* [Data to process]
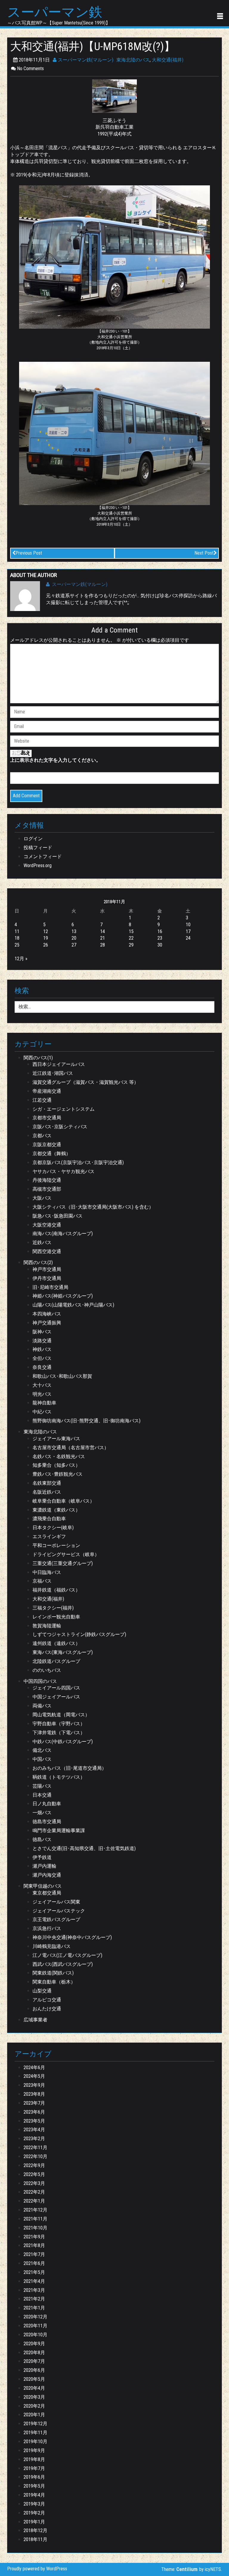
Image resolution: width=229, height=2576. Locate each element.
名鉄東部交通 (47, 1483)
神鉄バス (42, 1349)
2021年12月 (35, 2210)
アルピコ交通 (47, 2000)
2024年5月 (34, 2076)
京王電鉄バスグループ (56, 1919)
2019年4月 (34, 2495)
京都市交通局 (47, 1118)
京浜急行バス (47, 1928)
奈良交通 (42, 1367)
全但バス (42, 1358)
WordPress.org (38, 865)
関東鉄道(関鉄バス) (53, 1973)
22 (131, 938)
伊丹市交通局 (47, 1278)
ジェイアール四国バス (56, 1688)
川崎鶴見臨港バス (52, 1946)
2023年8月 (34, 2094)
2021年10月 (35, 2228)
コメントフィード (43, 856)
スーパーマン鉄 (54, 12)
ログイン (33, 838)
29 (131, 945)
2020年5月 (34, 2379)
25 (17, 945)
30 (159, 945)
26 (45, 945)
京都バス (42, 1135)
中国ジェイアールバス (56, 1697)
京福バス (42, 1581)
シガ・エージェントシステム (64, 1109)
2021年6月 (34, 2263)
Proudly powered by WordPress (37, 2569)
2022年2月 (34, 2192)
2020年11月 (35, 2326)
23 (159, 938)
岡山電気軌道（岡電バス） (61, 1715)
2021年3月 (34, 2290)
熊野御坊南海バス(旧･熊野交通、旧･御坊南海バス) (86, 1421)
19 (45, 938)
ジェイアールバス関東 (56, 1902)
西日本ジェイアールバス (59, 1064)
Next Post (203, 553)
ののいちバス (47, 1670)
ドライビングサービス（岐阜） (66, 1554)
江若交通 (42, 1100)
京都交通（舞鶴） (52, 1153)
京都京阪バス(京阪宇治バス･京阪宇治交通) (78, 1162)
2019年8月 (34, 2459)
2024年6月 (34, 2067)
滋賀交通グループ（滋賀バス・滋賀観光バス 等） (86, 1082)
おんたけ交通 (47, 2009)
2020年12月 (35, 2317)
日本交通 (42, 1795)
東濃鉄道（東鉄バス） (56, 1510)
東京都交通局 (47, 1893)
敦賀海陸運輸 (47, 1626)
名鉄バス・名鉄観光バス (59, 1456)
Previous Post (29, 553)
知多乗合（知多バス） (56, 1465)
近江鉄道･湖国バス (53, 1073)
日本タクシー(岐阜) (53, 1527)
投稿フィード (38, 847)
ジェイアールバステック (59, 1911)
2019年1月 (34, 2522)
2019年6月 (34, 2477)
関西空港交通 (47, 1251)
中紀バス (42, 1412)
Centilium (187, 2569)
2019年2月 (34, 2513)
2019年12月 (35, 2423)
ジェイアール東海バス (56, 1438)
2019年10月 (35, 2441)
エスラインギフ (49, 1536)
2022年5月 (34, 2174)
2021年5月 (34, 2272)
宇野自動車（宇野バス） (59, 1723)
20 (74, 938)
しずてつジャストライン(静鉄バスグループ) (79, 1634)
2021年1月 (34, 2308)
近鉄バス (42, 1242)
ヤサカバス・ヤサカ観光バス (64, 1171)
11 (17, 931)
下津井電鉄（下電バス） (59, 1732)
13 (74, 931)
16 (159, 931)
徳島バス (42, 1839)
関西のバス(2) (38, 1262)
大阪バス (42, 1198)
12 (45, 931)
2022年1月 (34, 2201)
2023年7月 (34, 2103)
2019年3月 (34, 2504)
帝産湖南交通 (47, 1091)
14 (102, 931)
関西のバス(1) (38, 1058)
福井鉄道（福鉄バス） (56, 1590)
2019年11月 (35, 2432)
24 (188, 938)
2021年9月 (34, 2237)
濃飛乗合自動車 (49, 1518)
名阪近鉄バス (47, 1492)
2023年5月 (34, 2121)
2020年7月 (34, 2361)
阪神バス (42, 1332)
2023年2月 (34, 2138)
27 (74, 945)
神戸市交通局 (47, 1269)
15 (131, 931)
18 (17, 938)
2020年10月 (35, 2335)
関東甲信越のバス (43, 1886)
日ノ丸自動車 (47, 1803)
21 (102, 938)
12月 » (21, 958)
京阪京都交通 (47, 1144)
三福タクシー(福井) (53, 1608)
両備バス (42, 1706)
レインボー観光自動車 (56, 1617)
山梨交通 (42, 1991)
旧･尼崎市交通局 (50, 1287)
==
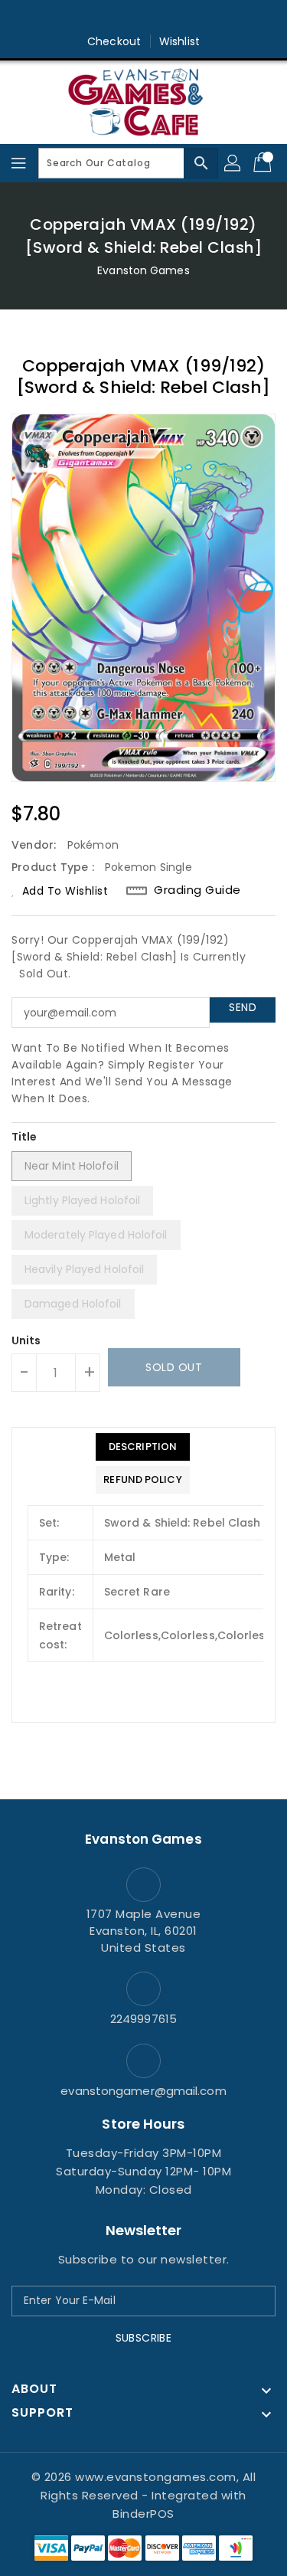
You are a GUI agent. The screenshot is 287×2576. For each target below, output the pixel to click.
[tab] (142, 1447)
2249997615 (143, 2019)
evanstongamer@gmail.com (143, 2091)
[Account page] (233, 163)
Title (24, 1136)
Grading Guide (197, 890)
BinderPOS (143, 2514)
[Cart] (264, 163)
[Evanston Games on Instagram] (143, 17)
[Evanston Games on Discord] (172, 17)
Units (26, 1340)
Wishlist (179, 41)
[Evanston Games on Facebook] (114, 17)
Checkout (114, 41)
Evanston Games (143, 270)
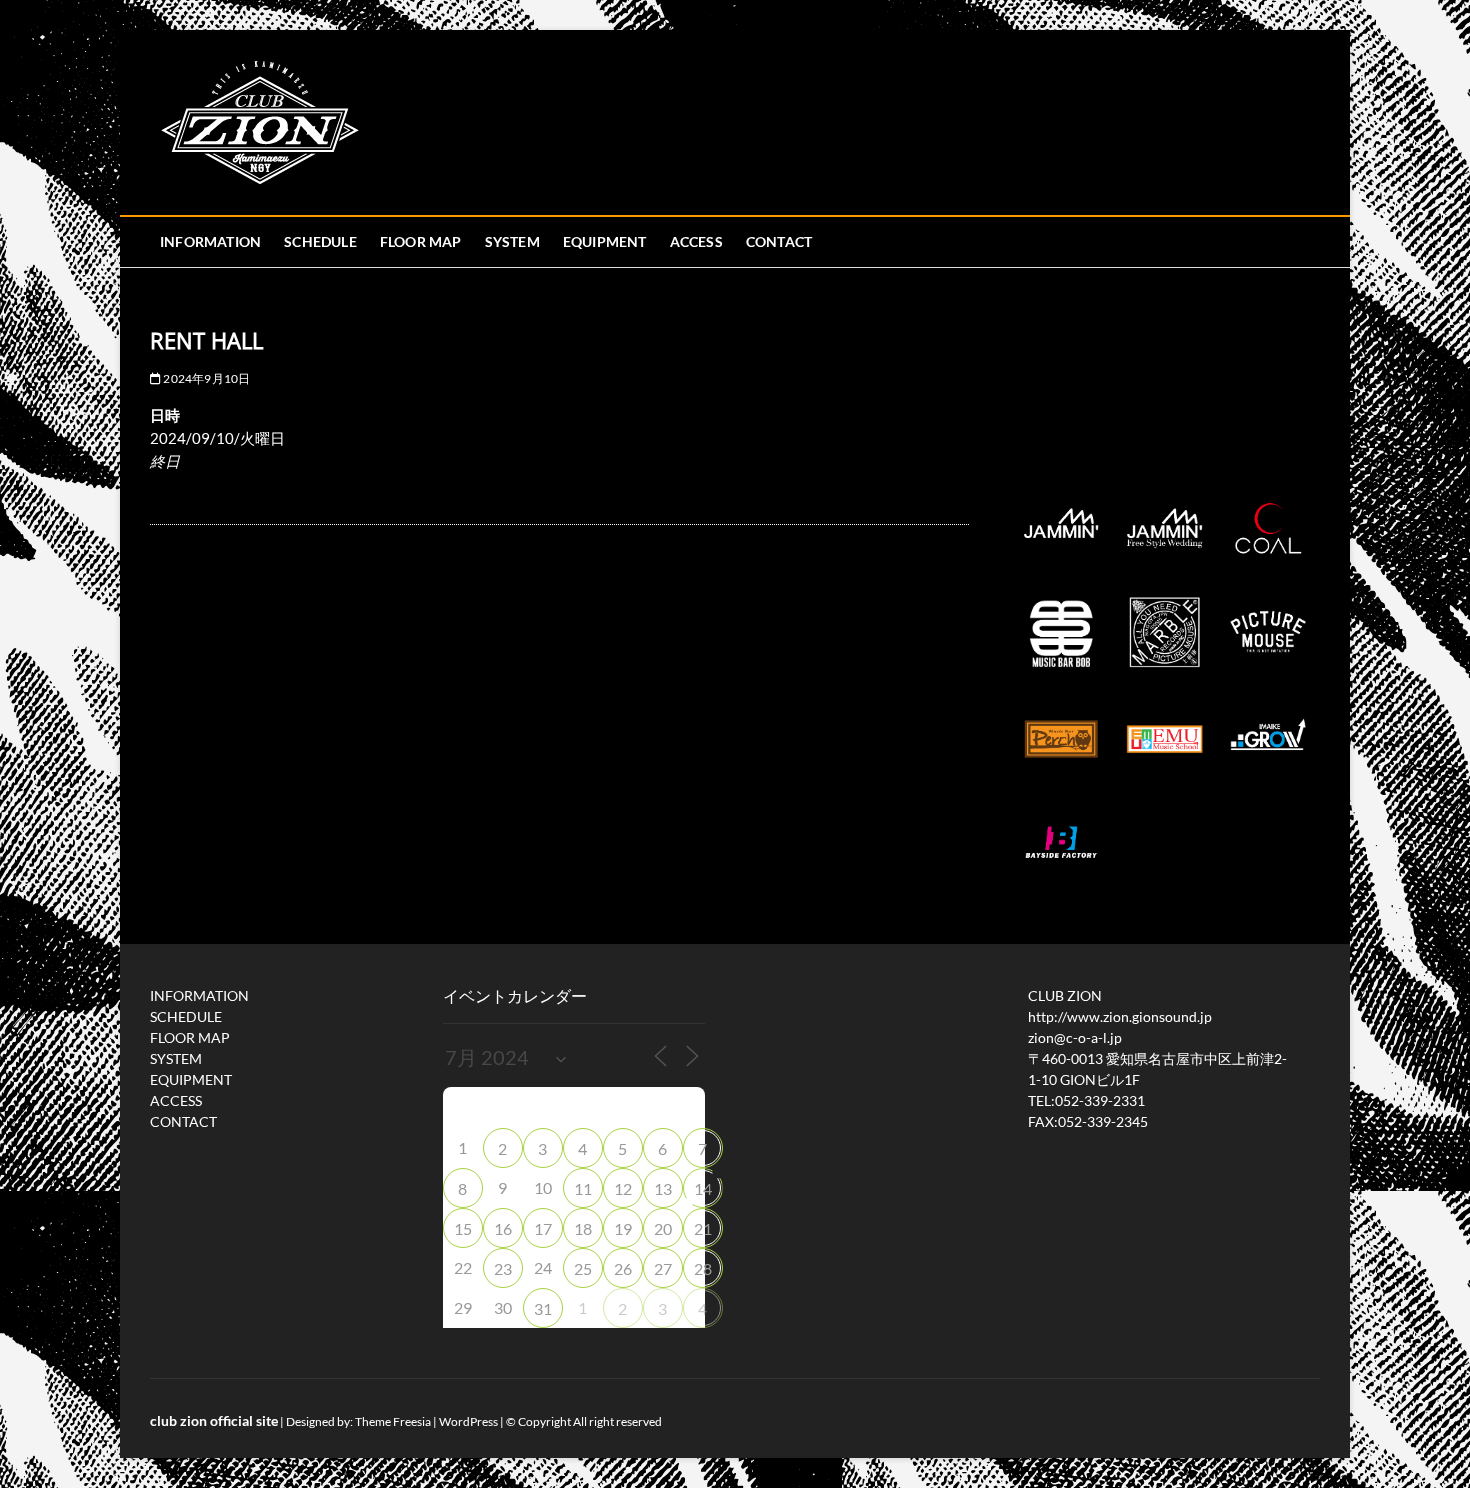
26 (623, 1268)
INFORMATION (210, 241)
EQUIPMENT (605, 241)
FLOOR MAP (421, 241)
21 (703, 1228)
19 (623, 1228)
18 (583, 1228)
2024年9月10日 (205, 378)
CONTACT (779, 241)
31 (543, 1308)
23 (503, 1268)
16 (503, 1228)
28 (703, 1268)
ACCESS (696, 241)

* [Task directions] Could you return exactly the stretch of the data above that starts at the line with "2021年9月 (34, 2237)" and ends at the line with "旧･尼崎市交通局 (50, 1287)", both lines included?

* [Task result]
2021年9月 (34, 2237)
濃飛乗合自動車 (49, 1518)
名阪近鉄バス (47, 1492)
2023年5月 (34, 2121)
2020年7月 (34, 2361)
阪神バス (42, 1332)
2023年2月 (34, 2138)
27 (74, 945)
神戸市交通局 (47, 1269)
15 (131, 931)
18 (17, 938)
2020年10月 (35, 2335)
関東甲信越のバス (43, 1886)
日ノ丸自動車 (47, 1803)
21 (102, 938)
12月 » (21, 958)
京阪京都交通 (47, 1144)
三福タクシー(福井) (53, 1608)
両備バス (42, 1706)
レインボー観光自動車 (56, 1617)
山梨交通 (42, 1991)
旧･尼崎市交通局 (50, 1287)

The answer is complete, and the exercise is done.